Questa affissione mi ha divertito molto. Non conosco la scuola di lingue straniere di Pollenza Trocchia, non so se son bravi a insegnarlo, l’inglese, ma di certo sono stati bravi ad attirare l’attenzione.
'O mostro
Oltre il divertimento, però, c’è una domanda che mi pongo da tempo e riguarda un mutamento del Napoletano: quand’è successo che siamo diventati così assoluti, così perentori? Nel manifesto, per fare un complimento, scrivono Si’ ‘o mostro.
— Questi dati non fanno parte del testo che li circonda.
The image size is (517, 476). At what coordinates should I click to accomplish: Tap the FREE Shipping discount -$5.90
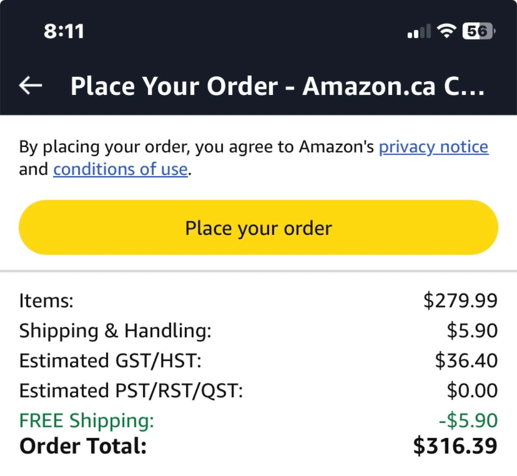(x=468, y=420)
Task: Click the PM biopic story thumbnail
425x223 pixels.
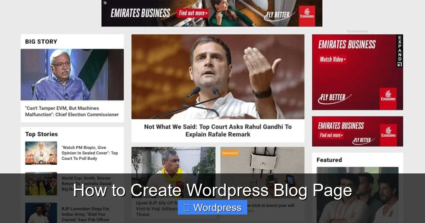Action: click(x=41, y=153)
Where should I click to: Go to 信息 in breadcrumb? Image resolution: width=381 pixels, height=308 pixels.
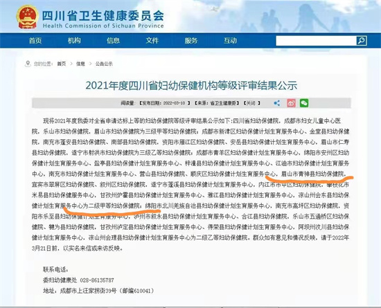[80, 64]
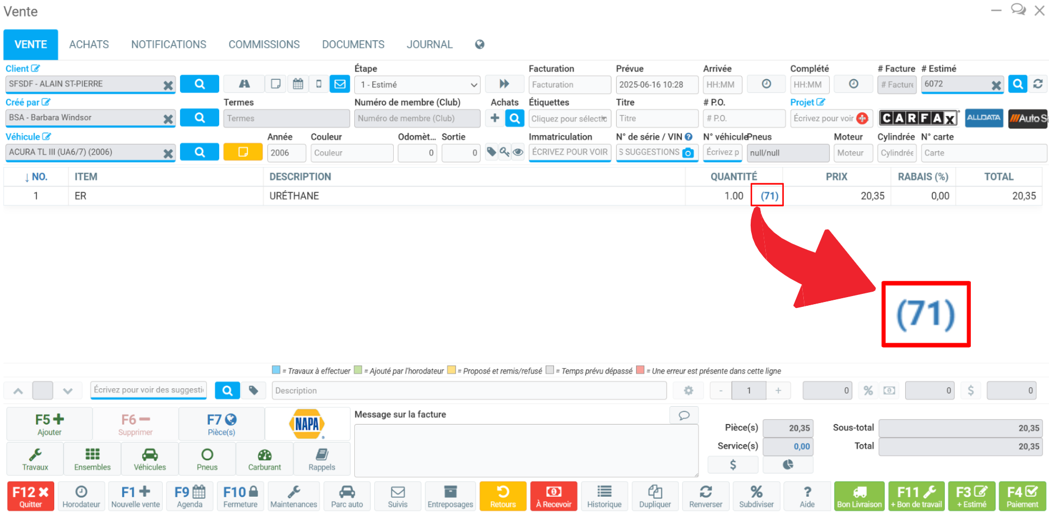Click the Pneus tire button

(x=207, y=459)
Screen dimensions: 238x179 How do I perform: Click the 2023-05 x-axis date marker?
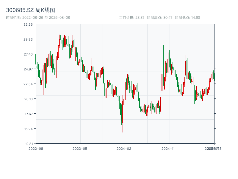[80, 148]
Io avrei detto: Si’ nu mostro. Voi come lo dite?
Forse è un problema generazionale. La lingua muta con il tempo ed evolve; si allarga, si stringe, si adatta, abbraccia nuove parole e muta quelle esistenti.
Oggi, per esempio, si usa molto pariare, un verbo utilizzato per dire cose spesso simili ma anche diverse, e io non capisco la metà di quello che dicono.
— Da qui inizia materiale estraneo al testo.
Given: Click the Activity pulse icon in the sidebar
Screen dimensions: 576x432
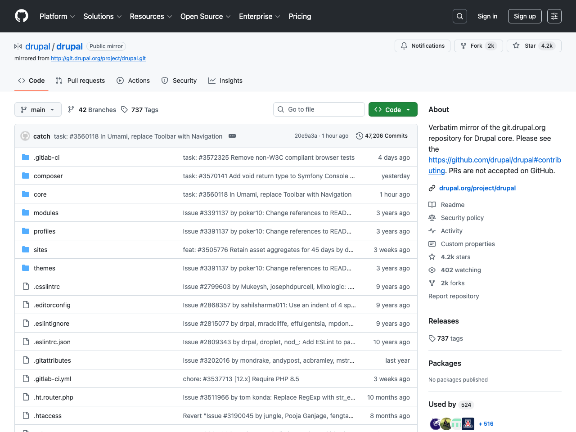Looking at the screenshot, I should pyautogui.click(x=432, y=231).
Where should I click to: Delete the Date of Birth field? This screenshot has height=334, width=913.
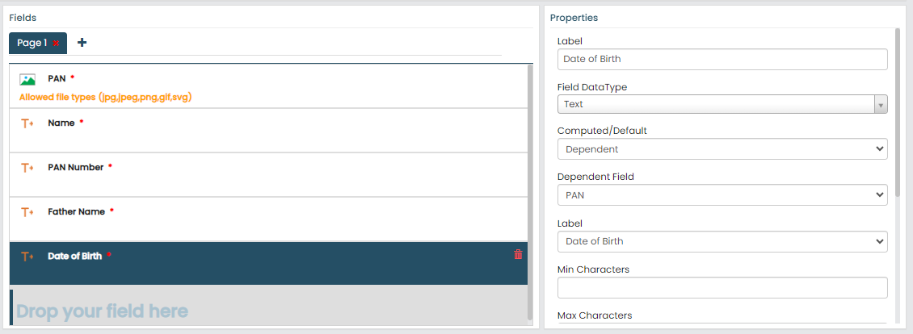[x=518, y=255]
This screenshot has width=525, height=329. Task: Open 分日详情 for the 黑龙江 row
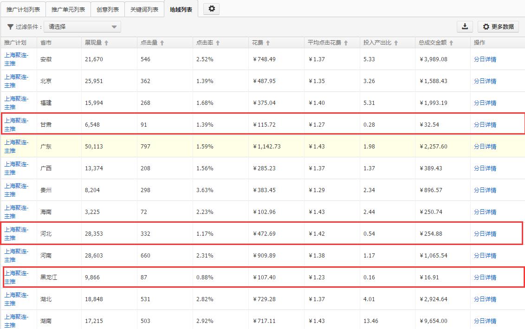485,277
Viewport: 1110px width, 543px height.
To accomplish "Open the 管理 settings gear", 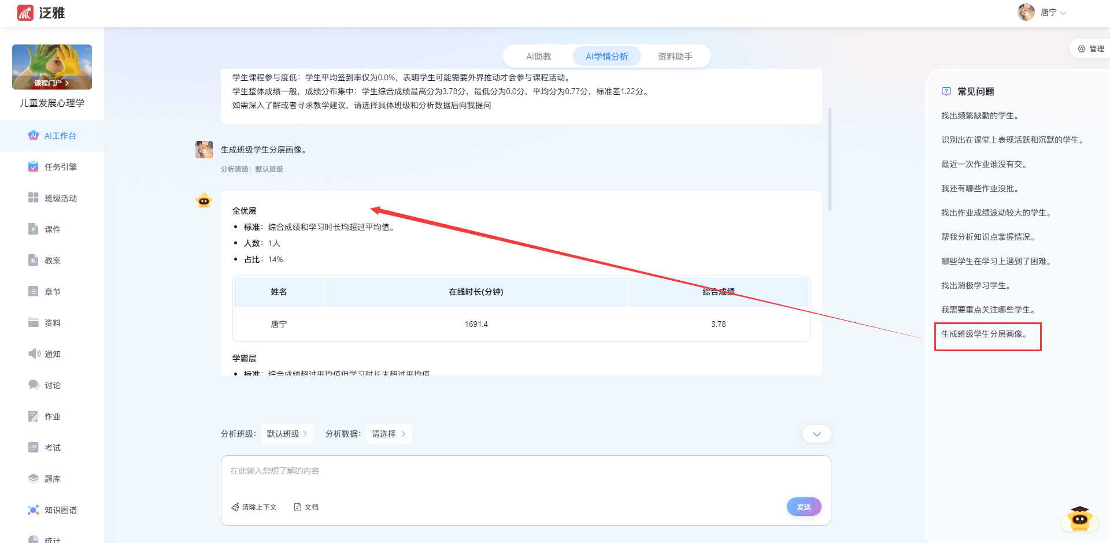I will point(1082,49).
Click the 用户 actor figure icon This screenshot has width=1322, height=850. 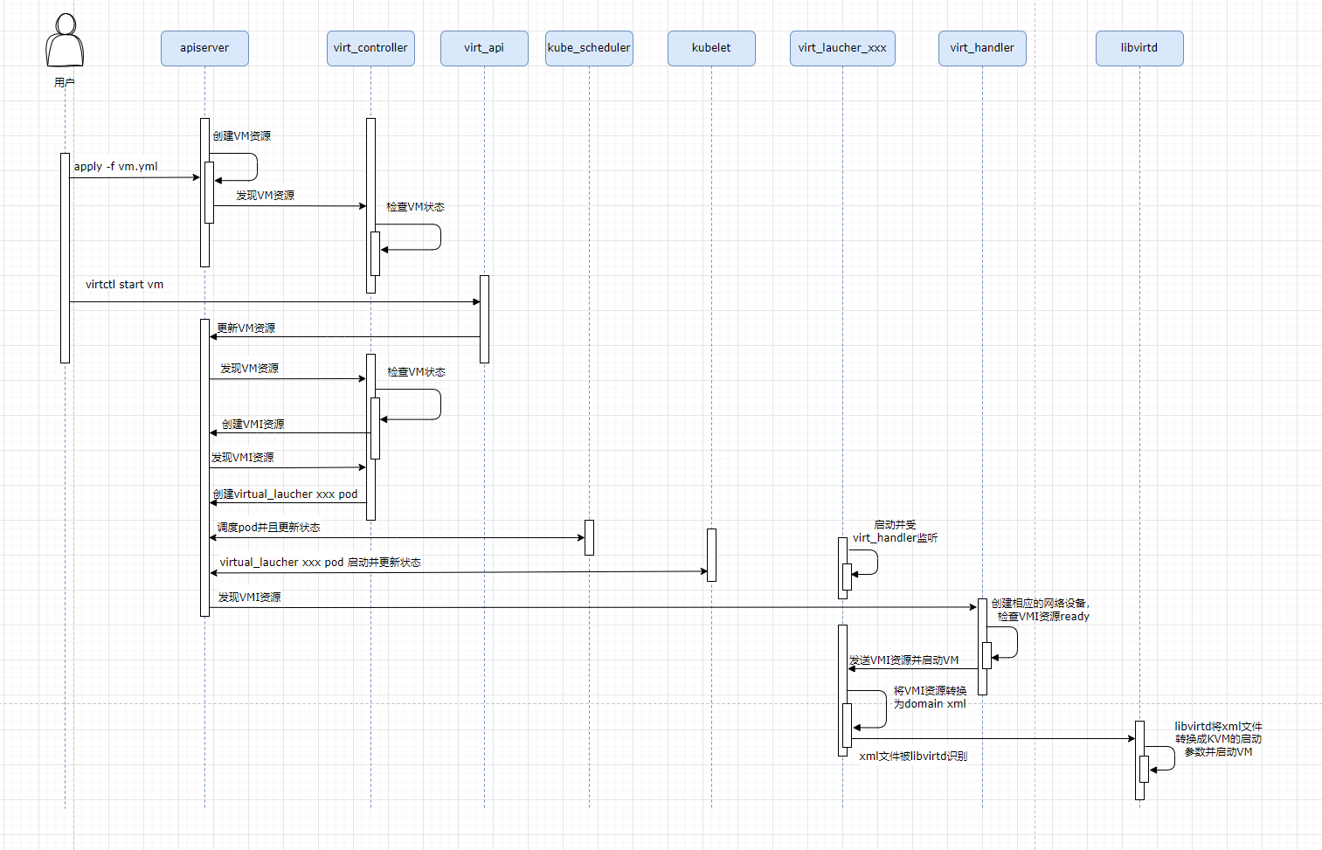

Oppure, tornando al tema iniziale, di una persona brutta sento dire che è ‘o cesso.
Non lo dicono i miei coetanei, almeno credo, ma dai quarantacinque in giù viene usato spesso. Ma perché dite — le donne in maggioranza, mi pare — che un uomo è ‘o cesso? Li avete passati tutti in rassegna? Essere nu cesso semplice non bastava? C’è una graduatoria e lui, proprio lui, è arrivato al traguardo sbaragliando la concorrenza? È il padre di tutti i cessi, sta di casa nell’Iperuranio?
Ditemi la verità, vi prego, sull’amore.